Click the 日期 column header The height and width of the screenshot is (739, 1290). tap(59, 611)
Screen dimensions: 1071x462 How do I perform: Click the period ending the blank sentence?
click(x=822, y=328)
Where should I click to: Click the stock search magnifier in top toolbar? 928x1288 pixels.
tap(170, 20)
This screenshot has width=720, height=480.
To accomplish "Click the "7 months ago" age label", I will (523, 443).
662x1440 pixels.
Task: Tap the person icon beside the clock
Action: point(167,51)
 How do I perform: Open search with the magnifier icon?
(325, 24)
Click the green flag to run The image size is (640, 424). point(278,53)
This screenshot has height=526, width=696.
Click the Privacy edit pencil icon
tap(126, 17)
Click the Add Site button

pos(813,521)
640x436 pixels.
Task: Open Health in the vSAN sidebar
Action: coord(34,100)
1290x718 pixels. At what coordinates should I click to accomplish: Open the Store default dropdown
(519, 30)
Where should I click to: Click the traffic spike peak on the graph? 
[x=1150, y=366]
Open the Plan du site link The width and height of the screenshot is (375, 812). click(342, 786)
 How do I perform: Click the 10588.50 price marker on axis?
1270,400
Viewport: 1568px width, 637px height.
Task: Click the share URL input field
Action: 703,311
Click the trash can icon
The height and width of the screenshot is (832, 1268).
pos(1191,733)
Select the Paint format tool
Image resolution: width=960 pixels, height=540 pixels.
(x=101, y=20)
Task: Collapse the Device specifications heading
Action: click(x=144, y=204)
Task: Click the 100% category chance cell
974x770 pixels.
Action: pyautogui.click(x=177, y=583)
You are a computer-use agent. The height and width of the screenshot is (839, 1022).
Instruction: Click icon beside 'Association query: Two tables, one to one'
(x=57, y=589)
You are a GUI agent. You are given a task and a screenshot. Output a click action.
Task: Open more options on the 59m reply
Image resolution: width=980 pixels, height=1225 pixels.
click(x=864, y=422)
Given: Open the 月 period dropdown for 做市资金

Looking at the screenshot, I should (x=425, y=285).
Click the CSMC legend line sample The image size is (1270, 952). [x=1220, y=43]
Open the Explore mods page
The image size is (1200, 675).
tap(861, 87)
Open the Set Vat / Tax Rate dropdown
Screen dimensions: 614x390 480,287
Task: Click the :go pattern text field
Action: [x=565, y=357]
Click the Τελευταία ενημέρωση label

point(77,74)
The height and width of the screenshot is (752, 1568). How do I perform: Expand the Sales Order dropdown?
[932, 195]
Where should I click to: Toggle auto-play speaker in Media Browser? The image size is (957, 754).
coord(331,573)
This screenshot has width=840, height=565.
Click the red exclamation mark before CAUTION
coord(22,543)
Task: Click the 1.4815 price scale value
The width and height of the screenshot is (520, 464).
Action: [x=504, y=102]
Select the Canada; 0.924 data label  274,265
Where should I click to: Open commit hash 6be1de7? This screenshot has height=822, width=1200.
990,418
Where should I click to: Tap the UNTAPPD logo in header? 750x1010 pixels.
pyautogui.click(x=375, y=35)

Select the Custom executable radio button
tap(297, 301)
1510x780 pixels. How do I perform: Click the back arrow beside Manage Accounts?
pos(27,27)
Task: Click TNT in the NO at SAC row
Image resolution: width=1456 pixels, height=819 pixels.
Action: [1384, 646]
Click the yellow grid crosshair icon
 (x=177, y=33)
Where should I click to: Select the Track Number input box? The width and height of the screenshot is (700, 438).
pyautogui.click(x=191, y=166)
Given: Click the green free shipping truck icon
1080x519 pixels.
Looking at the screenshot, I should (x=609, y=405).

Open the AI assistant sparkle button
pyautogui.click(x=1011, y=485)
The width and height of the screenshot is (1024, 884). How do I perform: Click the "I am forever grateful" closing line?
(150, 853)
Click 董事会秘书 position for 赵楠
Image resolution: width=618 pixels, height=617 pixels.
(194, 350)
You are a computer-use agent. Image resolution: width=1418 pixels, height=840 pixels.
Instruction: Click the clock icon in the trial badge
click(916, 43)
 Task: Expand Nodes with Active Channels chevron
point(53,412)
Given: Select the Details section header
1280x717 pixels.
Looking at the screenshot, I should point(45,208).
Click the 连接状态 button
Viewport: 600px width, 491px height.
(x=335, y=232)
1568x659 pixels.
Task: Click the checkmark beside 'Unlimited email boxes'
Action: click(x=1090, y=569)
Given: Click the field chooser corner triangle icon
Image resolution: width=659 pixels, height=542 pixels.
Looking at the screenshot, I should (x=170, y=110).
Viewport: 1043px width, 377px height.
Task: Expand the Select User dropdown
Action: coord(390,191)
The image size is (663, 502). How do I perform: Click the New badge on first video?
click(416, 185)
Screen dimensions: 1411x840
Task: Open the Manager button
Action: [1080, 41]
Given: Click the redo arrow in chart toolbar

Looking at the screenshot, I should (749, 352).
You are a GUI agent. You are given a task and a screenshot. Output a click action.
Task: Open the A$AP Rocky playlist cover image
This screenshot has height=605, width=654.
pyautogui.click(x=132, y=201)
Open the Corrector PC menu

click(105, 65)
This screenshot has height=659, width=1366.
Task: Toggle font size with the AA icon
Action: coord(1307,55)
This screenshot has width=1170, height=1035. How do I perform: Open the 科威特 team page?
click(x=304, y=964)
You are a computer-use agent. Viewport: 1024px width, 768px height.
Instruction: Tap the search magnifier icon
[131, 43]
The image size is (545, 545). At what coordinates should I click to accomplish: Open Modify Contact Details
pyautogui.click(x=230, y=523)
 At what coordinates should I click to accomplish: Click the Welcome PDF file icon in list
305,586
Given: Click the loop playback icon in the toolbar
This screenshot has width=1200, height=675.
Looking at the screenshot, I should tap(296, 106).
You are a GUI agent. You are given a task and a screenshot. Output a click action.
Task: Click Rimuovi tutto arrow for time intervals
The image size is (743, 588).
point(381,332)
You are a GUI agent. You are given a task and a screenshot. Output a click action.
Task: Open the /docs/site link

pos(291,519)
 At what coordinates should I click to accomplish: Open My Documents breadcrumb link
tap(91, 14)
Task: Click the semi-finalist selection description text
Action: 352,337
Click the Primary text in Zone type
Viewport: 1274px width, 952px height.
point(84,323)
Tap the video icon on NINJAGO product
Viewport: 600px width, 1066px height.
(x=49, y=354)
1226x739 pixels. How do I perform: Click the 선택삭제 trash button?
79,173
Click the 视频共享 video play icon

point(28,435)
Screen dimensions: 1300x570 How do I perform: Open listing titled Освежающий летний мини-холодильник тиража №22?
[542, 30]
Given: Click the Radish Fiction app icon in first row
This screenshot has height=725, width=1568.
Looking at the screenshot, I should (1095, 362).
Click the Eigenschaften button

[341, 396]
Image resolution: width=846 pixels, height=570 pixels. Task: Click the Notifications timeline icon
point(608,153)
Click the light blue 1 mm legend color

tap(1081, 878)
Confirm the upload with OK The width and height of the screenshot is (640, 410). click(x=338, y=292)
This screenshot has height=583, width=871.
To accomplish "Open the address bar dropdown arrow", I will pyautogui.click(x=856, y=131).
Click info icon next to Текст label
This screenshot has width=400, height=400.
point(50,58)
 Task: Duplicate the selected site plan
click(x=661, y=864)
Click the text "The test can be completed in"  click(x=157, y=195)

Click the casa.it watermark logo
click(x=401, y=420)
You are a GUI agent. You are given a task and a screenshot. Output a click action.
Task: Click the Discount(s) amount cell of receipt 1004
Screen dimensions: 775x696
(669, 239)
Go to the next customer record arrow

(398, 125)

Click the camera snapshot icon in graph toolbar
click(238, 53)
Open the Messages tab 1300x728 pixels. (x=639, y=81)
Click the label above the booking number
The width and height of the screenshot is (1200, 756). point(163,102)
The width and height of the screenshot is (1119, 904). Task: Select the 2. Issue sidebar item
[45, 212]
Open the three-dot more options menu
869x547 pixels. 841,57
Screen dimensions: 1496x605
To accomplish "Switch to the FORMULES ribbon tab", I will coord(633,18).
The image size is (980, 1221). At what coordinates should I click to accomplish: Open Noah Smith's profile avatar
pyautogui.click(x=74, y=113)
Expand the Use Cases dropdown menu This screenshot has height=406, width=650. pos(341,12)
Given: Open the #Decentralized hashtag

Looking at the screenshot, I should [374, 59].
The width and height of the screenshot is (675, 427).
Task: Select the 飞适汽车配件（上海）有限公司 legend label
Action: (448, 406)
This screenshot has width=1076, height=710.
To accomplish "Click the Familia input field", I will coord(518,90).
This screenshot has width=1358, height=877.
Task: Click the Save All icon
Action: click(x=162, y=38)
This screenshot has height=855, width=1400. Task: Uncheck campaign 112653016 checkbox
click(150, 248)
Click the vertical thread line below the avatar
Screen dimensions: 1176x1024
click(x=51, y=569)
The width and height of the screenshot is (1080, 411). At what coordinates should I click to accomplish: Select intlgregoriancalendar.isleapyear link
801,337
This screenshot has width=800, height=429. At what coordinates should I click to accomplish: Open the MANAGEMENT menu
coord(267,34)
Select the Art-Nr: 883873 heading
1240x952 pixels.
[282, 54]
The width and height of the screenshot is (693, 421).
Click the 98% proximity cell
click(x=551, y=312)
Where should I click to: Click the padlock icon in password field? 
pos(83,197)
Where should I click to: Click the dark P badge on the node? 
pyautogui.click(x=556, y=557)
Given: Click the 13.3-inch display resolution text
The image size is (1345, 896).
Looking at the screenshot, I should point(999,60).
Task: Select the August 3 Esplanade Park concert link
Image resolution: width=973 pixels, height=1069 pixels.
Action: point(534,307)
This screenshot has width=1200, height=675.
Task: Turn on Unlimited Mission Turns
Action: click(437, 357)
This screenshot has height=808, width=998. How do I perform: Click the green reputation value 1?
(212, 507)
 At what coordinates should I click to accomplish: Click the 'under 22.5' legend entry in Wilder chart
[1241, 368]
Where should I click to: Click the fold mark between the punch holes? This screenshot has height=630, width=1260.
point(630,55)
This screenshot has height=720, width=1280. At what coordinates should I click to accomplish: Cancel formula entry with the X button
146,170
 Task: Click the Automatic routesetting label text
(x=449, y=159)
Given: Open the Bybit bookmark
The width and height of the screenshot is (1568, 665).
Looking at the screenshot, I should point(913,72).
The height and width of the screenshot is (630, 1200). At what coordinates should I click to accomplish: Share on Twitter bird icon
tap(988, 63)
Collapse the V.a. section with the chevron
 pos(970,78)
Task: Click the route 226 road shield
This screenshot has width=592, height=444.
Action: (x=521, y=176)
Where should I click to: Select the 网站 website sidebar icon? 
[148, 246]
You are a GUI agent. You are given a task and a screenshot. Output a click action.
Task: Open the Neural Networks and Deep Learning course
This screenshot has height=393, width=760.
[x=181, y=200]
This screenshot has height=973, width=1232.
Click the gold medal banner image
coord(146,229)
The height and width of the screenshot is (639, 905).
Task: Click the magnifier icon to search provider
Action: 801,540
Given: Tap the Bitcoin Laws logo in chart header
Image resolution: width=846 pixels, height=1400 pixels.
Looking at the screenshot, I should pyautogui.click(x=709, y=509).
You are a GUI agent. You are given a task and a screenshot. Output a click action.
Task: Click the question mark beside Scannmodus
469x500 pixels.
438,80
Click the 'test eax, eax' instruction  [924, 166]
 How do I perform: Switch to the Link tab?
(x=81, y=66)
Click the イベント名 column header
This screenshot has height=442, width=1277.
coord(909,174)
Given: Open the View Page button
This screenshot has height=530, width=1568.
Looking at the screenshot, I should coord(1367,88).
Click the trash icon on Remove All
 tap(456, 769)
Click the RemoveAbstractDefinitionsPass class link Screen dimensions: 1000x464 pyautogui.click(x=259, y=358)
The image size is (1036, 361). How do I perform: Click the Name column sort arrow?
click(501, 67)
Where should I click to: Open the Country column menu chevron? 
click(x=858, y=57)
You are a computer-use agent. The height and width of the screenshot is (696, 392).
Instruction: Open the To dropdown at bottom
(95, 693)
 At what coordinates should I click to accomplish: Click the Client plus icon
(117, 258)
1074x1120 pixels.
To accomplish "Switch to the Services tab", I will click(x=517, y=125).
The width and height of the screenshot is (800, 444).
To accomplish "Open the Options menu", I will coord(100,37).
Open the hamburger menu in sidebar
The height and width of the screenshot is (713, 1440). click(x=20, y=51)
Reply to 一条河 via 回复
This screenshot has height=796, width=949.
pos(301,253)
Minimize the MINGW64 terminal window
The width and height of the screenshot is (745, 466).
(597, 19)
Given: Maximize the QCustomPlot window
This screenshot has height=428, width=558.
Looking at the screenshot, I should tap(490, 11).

::::

All lines above from the one containing "1240x952 pixels." to the one containing "Task: Select the August" must be repeated exactly, both lines included, and no others.

1240x952 pixels.
[282, 54]
The width and height of the screenshot is (693, 421).
Click the 98% proximity cell
click(x=551, y=312)
Where should I click to: Click the padlock icon in password field? 
pos(83,197)
Where should I click to: Click the dark P badge on the node? 
pyautogui.click(x=556, y=557)
Given: Click the 13.3-inch display resolution text
The image size is (1345, 896).
Looking at the screenshot, I should point(999,60).
Task: Select the August 3 Esplanade Park concert link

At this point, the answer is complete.